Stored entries
>> Begin
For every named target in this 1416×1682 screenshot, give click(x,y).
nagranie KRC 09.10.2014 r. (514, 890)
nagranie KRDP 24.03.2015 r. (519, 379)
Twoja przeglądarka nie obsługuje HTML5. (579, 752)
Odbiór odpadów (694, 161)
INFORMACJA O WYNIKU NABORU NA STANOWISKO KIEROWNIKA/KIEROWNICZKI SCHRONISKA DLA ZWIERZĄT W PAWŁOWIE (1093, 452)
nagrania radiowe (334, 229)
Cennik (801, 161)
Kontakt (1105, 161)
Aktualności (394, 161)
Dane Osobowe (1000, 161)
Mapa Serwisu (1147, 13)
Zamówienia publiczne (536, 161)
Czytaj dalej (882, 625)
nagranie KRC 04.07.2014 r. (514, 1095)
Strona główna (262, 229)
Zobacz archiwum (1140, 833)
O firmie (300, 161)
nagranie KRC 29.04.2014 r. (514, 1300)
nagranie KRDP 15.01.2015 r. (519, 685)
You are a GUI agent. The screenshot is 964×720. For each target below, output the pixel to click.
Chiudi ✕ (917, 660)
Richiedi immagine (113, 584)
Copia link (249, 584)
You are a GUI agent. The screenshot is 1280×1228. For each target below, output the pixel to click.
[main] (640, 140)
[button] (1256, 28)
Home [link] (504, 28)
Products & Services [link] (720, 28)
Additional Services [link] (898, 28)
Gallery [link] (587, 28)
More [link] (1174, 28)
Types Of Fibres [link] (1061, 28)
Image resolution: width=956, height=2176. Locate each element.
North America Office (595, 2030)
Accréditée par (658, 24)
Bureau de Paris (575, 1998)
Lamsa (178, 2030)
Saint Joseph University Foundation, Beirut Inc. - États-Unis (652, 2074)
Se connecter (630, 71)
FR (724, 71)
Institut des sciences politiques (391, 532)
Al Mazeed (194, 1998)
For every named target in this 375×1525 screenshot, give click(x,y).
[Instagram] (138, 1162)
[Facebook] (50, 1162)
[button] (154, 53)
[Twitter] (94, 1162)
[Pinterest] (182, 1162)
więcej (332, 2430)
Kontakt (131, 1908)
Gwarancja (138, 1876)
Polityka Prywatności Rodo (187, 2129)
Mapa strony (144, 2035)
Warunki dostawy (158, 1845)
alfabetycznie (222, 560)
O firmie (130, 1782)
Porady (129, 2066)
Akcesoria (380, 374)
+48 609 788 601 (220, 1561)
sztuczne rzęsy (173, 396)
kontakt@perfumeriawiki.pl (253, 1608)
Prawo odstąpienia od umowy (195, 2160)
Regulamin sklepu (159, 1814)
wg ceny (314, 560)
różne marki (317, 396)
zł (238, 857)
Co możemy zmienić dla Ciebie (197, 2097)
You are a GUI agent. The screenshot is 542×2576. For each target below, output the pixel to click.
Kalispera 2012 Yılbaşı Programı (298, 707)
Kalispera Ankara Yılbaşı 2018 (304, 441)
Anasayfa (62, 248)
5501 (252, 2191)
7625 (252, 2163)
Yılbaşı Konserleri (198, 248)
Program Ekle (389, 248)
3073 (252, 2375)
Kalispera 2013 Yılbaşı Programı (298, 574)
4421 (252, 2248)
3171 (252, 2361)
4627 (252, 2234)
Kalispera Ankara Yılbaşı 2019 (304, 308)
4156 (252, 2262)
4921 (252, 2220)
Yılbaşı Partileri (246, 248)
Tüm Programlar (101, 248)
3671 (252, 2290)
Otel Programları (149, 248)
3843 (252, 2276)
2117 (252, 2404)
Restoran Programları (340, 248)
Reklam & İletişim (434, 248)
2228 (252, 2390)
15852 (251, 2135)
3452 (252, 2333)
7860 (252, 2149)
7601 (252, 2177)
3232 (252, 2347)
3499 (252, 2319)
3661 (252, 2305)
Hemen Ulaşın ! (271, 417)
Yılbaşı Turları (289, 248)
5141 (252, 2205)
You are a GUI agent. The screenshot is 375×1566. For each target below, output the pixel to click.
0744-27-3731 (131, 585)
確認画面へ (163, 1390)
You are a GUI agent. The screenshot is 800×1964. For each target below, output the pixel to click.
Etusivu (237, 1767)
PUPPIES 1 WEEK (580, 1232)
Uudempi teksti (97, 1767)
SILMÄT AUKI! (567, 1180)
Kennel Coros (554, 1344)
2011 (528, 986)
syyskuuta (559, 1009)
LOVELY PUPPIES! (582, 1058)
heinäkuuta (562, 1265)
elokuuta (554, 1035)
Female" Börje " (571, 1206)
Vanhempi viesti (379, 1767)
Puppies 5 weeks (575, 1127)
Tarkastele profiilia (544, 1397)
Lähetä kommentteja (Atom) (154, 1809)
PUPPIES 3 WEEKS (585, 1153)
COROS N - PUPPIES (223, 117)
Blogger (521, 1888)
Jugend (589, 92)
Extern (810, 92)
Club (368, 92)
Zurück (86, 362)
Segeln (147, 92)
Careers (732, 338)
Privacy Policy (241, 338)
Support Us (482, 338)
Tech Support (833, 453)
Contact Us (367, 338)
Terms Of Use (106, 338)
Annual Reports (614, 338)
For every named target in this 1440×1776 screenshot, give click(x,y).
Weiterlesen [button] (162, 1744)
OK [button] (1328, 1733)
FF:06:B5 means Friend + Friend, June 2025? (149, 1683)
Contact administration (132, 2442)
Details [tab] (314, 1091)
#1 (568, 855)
>> End
Reproduce every row above verbatim, without any alteration.

### Solution for this task
For every named target in this 1416×1682 screenshot, give click(x,y).
nagranie KRC 09.10.2014 r. (514, 890)
nagranie KRDP 24.03.2015 r. (519, 379)
Twoja przeglądarka nie obsługuje HTML5. (579, 752)
Odbiór odpadów (694, 161)
INFORMACJA O WYNIKU NABORU NA STANOWISKO KIEROWNIKA/KIEROWNICZKI SCHRONISKA DLA ZWIERZĄT W PAWŁOWIE (1093, 452)
nagrania radiowe (334, 229)
Cennik (801, 161)
Kontakt (1105, 161)
Aktualności (394, 161)
Dane Osobowe (1000, 161)
Mapa Serwisu (1147, 13)
Zamówienia publiczne (536, 161)
Czytaj dalej (882, 625)
nagranie KRC 04.07.2014 r. (514, 1095)
Strona główna (262, 229)
Zobacz archiwum (1140, 833)
O firmie (300, 161)
nagranie KRC 29.04.2014 r. (514, 1300)
nagranie KRDP 15.01.2015 r. (519, 685)
You are a GUI agent. The screenshot is 964×720. For each target below, output the pixel to click.
Chiudi ✕ (917, 660)
Richiedi immagine (113, 584)
Copia link (249, 584)
You are a GUI agent. The screenshot is 1280×1228. For each target below, output the pixel to click.
[main] (640, 140)
[button] (1256, 28)
Home [link] (504, 28)
Products & Services [link] (720, 28)
Additional Services [link] (898, 28)
Gallery [link] (587, 28)
More [link] (1174, 28)
Types Of Fibres [link] (1061, 28)
Image resolution: width=956, height=2176. Locate each element.
North America Office (595, 2030)
Accréditée par (658, 24)
Bureau de Paris (575, 1998)
Lamsa (178, 2030)
Saint Joseph University Foundation, Beirut Inc. - États-Unis (652, 2074)
Se connecter (630, 71)
FR (724, 71)
Institut des sciences politiques (391, 532)
Al Mazeed (194, 1998)
For every named target in this 375×1525 screenshot, give click(x,y).
[Instagram] (138, 1162)
[Facebook] (50, 1162)
[button] (154, 53)
[Twitter] (94, 1162)
[Pinterest] (182, 1162)
więcej (332, 2430)
Kontakt (131, 1908)
Gwarancja (138, 1876)
Polityka Prywatności Rodo (187, 2129)
Mapa strony (144, 2035)
Warunki dostawy (158, 1845)
alfabetycznie (222, 560)
O firmie (130, 1782)
Porady (129, 2066)
Akcesoria (380, 374)
+48 609 788 601 (220, 1561)
sztuczne rzęsy (173, 396)
kontakt@perfumeriawiki.pl (253, 1608)
Prawo odstąpienia od umowy (195, 2160)
Regulamin sklepu (159, 1814)
wg ceny (314, 560)
różne marki (317, 396)
zł (238, 857)
Co możemy zmienić dla Ciebie (197, 2097)
You are a GUI agent. The screenshot is 542×2576. For each target below, output the pixel to click.
Kalispera 2012 Yılbaşı Programı (298, 707)
Kalispera Ankara Yılbaşı 2018 (304, 441)
Anasayfa (62, 248)
5501 (252, 2191)
7625 (252, 2163)
Yılbaşı Konserleri (198, 248)
Program Ekle (389, 248)
3073 (252, 2375)
Kalispera 2013 Yılbaşı Programı (298, 574)
4421 (252, 2248)
3171 (252, 2361)
4627 (252, 2234)
Kalispera Ankara Yılbaşı 2019 (304, 308)
4156 (252, 2262)
4921 (252, 2220)
Yılbaşı Partileri (246, 248)
Tüm Programlar (101, 248)
3671 (252, 2290)
Otel Programları (149, 248)
3843 (252, 2276)
2117 (252, 2404)
Restoran Programları (340, 248)
Reklam & İletişim (434, 248)
2228 (252, 2390)
15852 (251, 2135)
3452 (252, 2333)
7860 (252, 2149)
7601 (252, 2177)
3232 (252, 2347)
3499 (252, 2319)
3661 (252, 2305)
Hemen Ulaşın ! (271, 417)
Yılbaşı Turları (289, 248)
5141 (252, 2205)
You are a GUI agent. The screenshot is 375×1566. For each target below, output the pixel to click.
0744-27-3731 (131, 585)
確認画面へ (163, 1390)
You are a GUI agent. The screenshot is 800×1964. For each target below, output the pixel to click.
Etusivu (237, 1767)
PUPPIES 1 WEEK (580, 1232)
Uudempi teksti (97, 1767)
SILMÄT AUKI! (567, 1180)
Kennel Coros (554, 1344)
2011 (528, 986)
syyskuuta (559, 1009)
LOVELY PUPPIES! (582, 1058)
heinäkuuta (562, 1265)
elokuuta (554, 1035)
Female" Börje " (571, 1206)
Vanhempi viesti (379, 1767)
Puppies 5 weeks (575, 1127)
Tarkastele profiilia (544, 1397)
Lähetä kommentteja (Atom) (154, 1809)
PUPPIES 3 WEEKS (585, 1153)
COROS N - PUPPIES (223, 117)
Blogger (521, 1888)
Jugend (589, 92)
Extern (810, 92)
Club (368, 92)
Zurück (86, 362)
Segeln (147, 92)
Careers (732, 338)
Privacy Policy (241, 338)
Support Us (482, 338)
Tech Support (833, 453)
Contact Us (367, 338)
Terms Of Use (106, 338)
Annual Reports (614, 338)
For every named target in this 1440×1776 screenshot, give click(x,y).
Weiterlesen [button] (162, 1744)
OK [button] (1328, 1733)
FF:06:B5 means Friend + Friend, June 2025? (149, 1683)
Contact administration (132, 2442)
Details [tab] (314, 1091)
#1 (568, 855)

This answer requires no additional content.